L'économie mondiale est menacée par son surendettement et le risque de retournement des marchés financiers, prévient régulièrement la banque des réglements internationaux.
L'économie mondiale est menacée par son surendettement et le risque de retournement des marchés financiers, prévient régulièrement la banque des réglements internationaux. Crédits : Drew Angerer - AFP

2018 aura été une année sans choc majeur, mais toutes les institutions qui publient des prévisions en janvier avaient prévenu il y a un an. 2019 ne serait pas aussi calme.   

A lire/ écouter : Si on vous dit que la reprise est là, bulle éco sur les prévisions de janvier 2018

Les cieux s'assombrissent, titre la Banque Mondiale pour son épais rapport annuel sur les perspectives économiques. Elle s'attend à 2.9% de croissance en 2019 comparé à 3% en 2018.   

La croissance est donc toujours là, l'écart faible, alors pourquoi tant d'inquiétude?   

Il y a d'abord le contexte. Tout bon prévisionniste prend en compte les risques globaux. Or ils sont toujours plus nombreux. L'agence de notation Standard and poors en liste six. 

  • l'escalade des tensions commerciales, 
  • la normalisation monétaire, comprenez l'argent moins facile,  
  • les difficultés des marchés émergents (difficultés liées à l'appréciation du dollars), 
  • la dette chinoise
  • le populisme et le protectionnisme tendant à affaiblir la coopération internationale
  • les menaces sur la cyber sécurité des entreprises

Les marchés parient sur le pire

2019 année pleine de danger, alors sur les marchés financiers américains on se passe le mot : Winter is coming"

L'hiver arrive... autrement dit, une période à haut risque s'ouvre, et comme pour la série d'où cette tirade est tirée, on ne sait pas d'où il viendra. Mais on le sent arriver. 

Les données économiques américaines ont beau être bonnes, les indices de confiance des entreprises et des ménages ne le sont pas, le shutdown n'arrange rien et plusieurs entreprises dont Apple ont publié cette semaine des profits warning, ce qui veut dire : attention mes profits ne vont pas être ceux que vous croyez. 
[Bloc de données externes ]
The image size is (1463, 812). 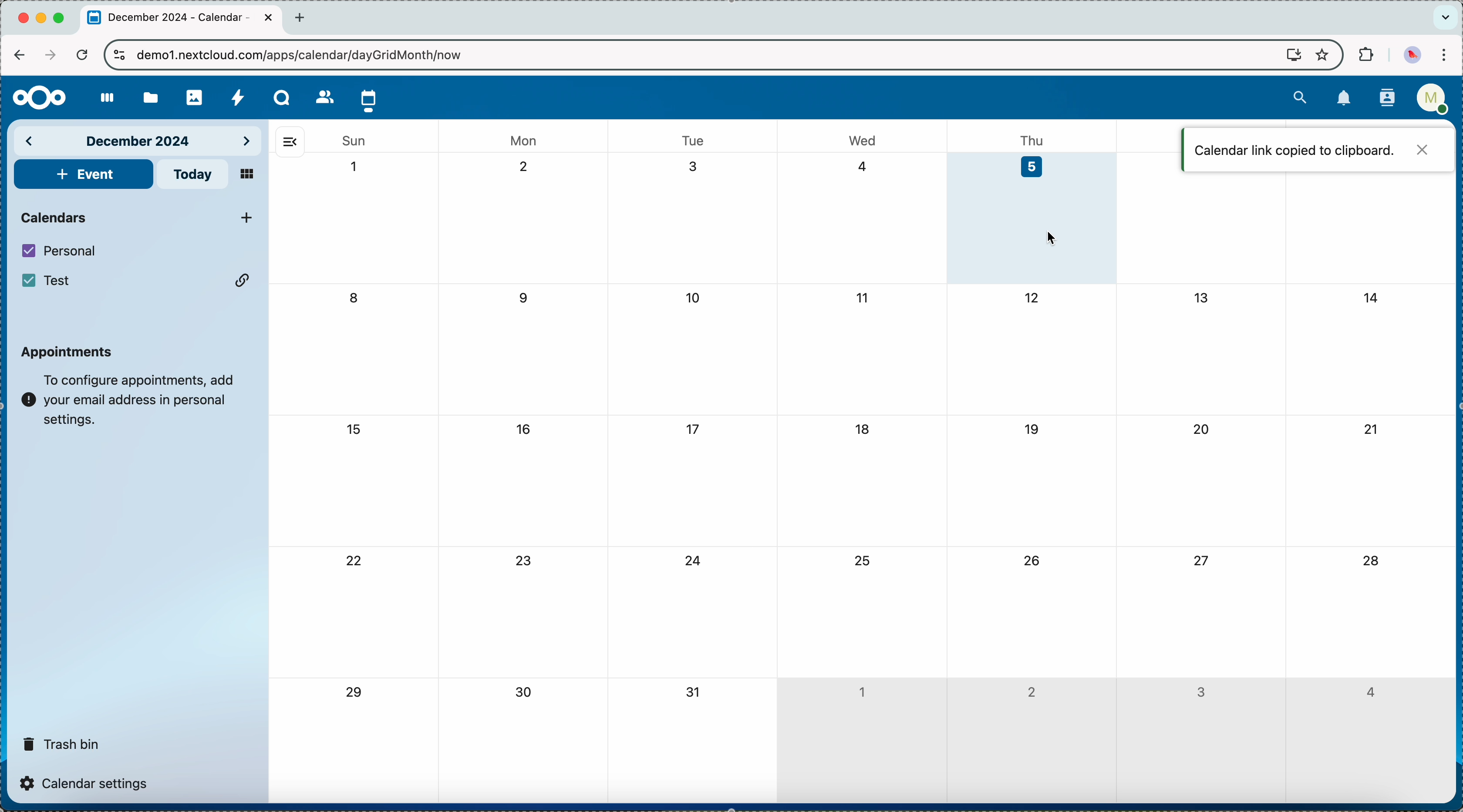 I want to click on hide side bar, so click(x=290, y=142).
Après des années de croissance ininterrompue, Wall Street attend le moment du retournement.   

A lire/ écouter : Par où la prochaine crise financière 

L'inversion de la courbe, de croissance, des profits, de la valeur des actions, tout le monde l'anticipe. Descente en douceur ou plongeon, c'est la question.   

Les marchés financiers misent sur le pire, estime l'économiste en chef de Standard & Poors qui titre son rapport: "L'automne arrive"... sous entendu pas l'hiver. Mais l'agence de notation alerte quand même sur l'endettement des entreprises américaines qu'elle juge préoccupant.   D'autres parlent de bombe à retardement. 

Depuis 10 ans emprunter coute si peu que les entreprises se sont beaucoup endettées, partout dans le monde, mais aux Etats Unis on a pratiqué plus qu'ailleurs des prêts à effet de levier, leverage loans, ou LCD pour les intimes.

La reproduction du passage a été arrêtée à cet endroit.